Tendermint
Tendermint is a protocol implemented in blockchains that allows consensus among nodes. It has several use cases besides blockchains, but in this document, we explain how our protocol implements Tendermint.
The Tendermint protocol was inspired by the BFT (Byzantine fault-tolerant) consensus algorithm. It is a fault-tolerant protocol, meaning that nodes can reach an agreement even if up to one-third of nodes fail to respond. Blockchains assume that not all validators are permanently online, and some may attempt to disrupt the blockchain.
Validators agree on a new block by gossiping about a block proposal and signing the votes for the block. The block is effectively produced if at least two-thirds of all validators agree on the block, thus signing it.
How does the protocol work?
In a proof-of-stake blockchain, to produce a new block, validators are selected proportionally by their stake. The validator chosen to produce the block is called the leader, and it has a determined amount of time to propose a block. To produce a block three steps must be concluded: propose, prevote and precommit. Either the block is produced, or a new round of voting starts.
Tendermint in Albatross
Albatross implements Tendermint to produce macro blocks, both checkpoint and election. Validators agree on data such as the punishments sets and the list of validators that will receive the rewards from the previous batch.
Elected validators use their view slots to propose a macro block and their validator slots to sign the block proposal. Each one is selected from the view slot list and validator slot list, respectively. Elected validators with their view slots disabled can’t propose macro blocks but can still use their validator slots to sign the proposals.
There are two steps of voting, therefore two rounds of signatures. The signatures are aggregated into a single signature in order to spare data space. Once a macro block is produced, it is added at a new block height. Both rounds of signatures are equivalent to the same proposal since the second round only occurs if the first is terminated. Hence, we only store the second round of signatures, reducing the amount of data in the macro block justification as well.
Implementing Tendermint to produce a macro block
Tendermint starts by selecting an elected validator from the view slot list to propose a macro block. It proposes a macro block and gossips it to the network within a time frame. If it doesn’t propose a macro block in time, another elected validator is selected to propose a macro block. Elected validators prevote and precommit to a proposal or vote null (nil). The algorithm terminates once all the steps are satisfied.
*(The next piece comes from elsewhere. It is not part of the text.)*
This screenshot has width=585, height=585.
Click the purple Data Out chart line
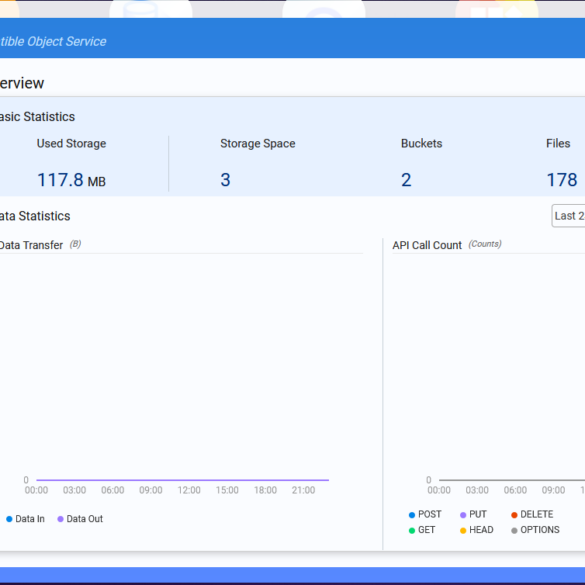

Now, we explain the Tendermint steps implemented by Albatross to produce a new macro block, followed by a figure demonstrating each step.
Leader broadcasts a macro block proposal and:
- Elected validators receive a new proposal from the leader.
- Elected validators receive a past proposal from a previous leader.
- Elected validators didn’t receive any proposal in time.
Elected validators broadcast their prevote and wait for:
- 2𝑓+1 prevote messages for the block.
- 2𝑓+1 nil prevote messages for the block.
- Less than 2𝑓+1 prevote or nil messages were signed.
Elected validators broadcast their precommit and wait for:
- 2𝑓+1 precommit messages for the block, terminating the algorithm.
- Less than 2𝑓+1 nil precommit messages, and a new round starts.
Each step must be followed in order to produce a macro block. To prevote for the macro block, elected validators must have received a proposal. To precommit for the macro block, elected validators must have signed the prevote step.
A new round starts when the designated leader proposes a macro block but doesn’t receive two-thirds of votes for it. The second leader can propose the same macro block as the first did, and it results in a round number increased by one but the same view number. The second leader can also propose a new macro block, but in that case, both round number and view number increase by one.
Variations on the original protocol
In order to simplify and reduce the amount of data that running the original protocol would result in, Albatross developed minor variations to implement Tendermint.
| TENDERMINT | ALBATROSS TENDERMINT |
|---|---|
| All proposals are sent to the validators. The leader can send five proposals to different validators, but validators don’t gossip to the network all five proposals. | Our protocol only accepts the first valid proposal from the leader, ignoring the following proposals. The first proposal a validator receives is the effective proposal. |
| The protocol accepts invalid proposals, but validators don’t sign invalid proposals. | The protocol immediately ignores invalid proposals. Validators only receive valid proposals. |
| Tendermint is constantly listening to messages: proposals, prevotes, and precommits. | Albatross use another part of the protocol to receive votes, and it terminates each step once that part is satisfied. |
| As soon as 2𝑓+1 precommit messages are received, the algorithm ends Tendermint. | A part of Albatross is always listening for complete blocks. Once that part listens to a complete block, it terminates the Tendermint algorithm. |